Document text:
▼

= Tick-Borne Disease Alliance =

American charity

The Tick-Borne Disease Alliance (TBDA) was an American national not-for-profit charity that was dedicated to raising awareness, supporting initiatives and promoting advocacy to find a cure for tick-borne diseases, including Lyme.

TBDA was formed in the spring of 2012 by Staci Grodin, the co-founder of the Turn the Corner Foundation, and David Roth, the co-founder of the Tick-Borne Disease Initiative. Roth has stated that he knew very little about Lyme disease or any other tick-borne diseases until he was diagnosed with Lyme himself, motivating him to raise awareness and increase funding for diagnostic testing.

== Bite Back for a Cure ==
In 2013, TBDA launched the Bite Back for a Cure campaign, a national grassroots campaign to build support for the fight against tick-borne diseases through raising awareness and through supporting tick-borne disease research. Candice Accola, star of The Vampire Diaries, is a spokesperson.

▲

What to do:
1: Translate this sentence from the passage on the Tick-Borne Disease Alliance into Spanish: "In 2013, TBDA launched the Bite Back for a Cure campaign, a national grassroots campaign to build support for the fight against tick-borne diseases through raising awareness and through supporting tick-borne disease research."
2: Continue the passage on the Tick-Borne Disease Alliance, starting after its final sentence.
The material that comes after this passage is taken from a separate source.

Given entries:
▼

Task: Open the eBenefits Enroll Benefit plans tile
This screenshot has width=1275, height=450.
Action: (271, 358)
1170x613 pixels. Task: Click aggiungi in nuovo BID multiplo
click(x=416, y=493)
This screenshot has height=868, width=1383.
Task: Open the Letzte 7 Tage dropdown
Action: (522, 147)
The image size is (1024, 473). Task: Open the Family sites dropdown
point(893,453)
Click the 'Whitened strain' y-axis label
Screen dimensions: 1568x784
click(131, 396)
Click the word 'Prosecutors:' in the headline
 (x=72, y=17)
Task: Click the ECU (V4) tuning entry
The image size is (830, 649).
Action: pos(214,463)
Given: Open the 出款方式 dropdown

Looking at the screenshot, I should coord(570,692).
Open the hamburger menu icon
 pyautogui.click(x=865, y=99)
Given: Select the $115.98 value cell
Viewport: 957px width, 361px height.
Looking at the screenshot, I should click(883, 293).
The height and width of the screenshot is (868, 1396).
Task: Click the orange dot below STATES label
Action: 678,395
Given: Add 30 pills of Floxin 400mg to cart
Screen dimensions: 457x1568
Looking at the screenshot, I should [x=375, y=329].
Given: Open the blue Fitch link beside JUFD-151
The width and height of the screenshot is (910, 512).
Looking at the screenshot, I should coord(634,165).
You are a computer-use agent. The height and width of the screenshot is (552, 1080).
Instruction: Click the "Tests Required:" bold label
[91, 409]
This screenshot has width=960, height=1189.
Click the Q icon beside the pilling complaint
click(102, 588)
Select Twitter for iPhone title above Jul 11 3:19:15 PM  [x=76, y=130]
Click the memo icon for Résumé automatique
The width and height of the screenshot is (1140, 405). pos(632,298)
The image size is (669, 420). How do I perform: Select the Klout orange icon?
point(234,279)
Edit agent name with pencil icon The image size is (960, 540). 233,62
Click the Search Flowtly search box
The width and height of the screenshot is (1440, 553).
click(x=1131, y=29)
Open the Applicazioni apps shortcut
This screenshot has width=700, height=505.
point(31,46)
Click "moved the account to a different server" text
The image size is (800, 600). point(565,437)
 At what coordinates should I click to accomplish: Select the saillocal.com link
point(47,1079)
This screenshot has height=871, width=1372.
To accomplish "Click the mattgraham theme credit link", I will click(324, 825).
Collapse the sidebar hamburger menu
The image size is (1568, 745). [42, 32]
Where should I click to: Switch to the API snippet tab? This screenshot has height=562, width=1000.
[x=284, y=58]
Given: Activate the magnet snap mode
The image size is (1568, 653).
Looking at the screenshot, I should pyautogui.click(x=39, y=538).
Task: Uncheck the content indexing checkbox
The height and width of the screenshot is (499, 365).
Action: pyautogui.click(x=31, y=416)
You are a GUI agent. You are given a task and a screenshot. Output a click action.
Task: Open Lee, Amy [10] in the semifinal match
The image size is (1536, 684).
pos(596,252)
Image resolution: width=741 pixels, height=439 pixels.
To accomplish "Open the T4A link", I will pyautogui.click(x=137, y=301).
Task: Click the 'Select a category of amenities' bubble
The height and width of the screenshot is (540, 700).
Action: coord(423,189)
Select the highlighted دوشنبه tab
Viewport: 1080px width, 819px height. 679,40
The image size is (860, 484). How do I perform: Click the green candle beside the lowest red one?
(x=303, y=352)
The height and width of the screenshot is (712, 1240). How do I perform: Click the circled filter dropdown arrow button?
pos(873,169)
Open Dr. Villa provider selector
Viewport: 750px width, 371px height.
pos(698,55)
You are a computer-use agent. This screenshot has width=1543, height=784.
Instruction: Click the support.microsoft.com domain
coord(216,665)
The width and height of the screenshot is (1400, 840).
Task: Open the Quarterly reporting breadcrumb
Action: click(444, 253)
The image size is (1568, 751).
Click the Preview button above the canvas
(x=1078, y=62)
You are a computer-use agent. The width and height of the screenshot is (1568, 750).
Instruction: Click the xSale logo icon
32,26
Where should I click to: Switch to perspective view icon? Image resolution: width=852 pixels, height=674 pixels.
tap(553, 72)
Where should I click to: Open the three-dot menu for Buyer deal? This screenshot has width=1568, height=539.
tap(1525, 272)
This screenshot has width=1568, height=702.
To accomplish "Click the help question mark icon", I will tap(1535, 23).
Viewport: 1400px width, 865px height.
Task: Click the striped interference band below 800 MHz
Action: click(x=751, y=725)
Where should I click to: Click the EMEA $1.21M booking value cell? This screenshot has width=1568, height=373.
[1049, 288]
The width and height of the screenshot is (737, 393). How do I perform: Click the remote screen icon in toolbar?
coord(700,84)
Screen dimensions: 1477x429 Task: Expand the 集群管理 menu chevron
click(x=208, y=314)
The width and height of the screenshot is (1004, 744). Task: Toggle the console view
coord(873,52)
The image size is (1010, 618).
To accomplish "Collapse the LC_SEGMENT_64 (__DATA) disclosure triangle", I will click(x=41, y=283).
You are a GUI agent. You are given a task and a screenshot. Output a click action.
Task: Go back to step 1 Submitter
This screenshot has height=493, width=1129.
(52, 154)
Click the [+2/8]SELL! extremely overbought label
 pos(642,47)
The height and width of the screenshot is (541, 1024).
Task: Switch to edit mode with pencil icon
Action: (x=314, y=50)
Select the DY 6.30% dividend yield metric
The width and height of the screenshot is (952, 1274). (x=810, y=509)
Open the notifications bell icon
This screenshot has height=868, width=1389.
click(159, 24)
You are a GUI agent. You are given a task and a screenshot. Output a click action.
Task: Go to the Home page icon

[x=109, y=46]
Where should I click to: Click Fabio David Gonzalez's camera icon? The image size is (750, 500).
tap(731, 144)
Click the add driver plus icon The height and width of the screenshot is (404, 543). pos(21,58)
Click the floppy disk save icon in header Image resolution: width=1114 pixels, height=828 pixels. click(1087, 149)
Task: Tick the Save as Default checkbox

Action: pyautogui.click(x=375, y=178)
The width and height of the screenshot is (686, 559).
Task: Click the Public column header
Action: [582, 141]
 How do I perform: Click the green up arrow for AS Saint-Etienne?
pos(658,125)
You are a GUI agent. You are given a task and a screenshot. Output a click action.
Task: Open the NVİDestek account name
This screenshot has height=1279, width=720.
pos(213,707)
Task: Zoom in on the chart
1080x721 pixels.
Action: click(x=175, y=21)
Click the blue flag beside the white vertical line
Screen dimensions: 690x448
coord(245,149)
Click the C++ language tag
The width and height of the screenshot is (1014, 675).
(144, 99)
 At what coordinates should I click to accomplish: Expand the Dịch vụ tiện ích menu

▲

Responses in order:
1: En 2013, la TBDA lanzó la campaña Bite Back for a Cure, una campaña nacional de base para generar apoyo a la lucha contra las enfermedades transmitidas por garrapatas mediante la concienciación y mediante el apoyo a la investigación sobre las enfermedades transmitidas por garrapatas.

2:
== Fundraising ==
TBDA held its first annual gala on May 16, 2012, at Chelsea Piers in New York City. The benefit helped support TBDA's public awareness and advocacy campaign, and helped raise money for research to find an accurate diagnostic tool. On May 2, 2013, TBDA held the Tick-Borne Disease Alliance 2nd Annual Benefit, also at Chelsea Piers. Candice Accola was the host.

== Advocacy ==
On March 11, 2013, TBDA hosted a forum with U.S. Senators Kirsten Gillibrand (D-N.Y.), Richard Blumenthal (D-CT) and Congressman Chris Gibson (R-NY) at Weill Cornell Medical College in New York City to discuss the fight against the silent epidemic of tick-borne diseases, including Lyme disease. Gillibrand, Blumenthal, Weill Cornell Medical College's dean Dr. Laurie H. Glimcher and co-chairman of TBDA David Roth were distinguished speakers at the forum.

== Merger ==
In February 2014, TBDA merged with the Stamford-based Lyme Research Alliance to form a new charity, the Global Lyme Alliance. The GLA has been criticized for promoting the pseudoscientific diagnosis of chronic Lyme disease, with David Gorski of Science-Based Medicine commenting the Alliance "appears very much into chronic Lyme disease woo."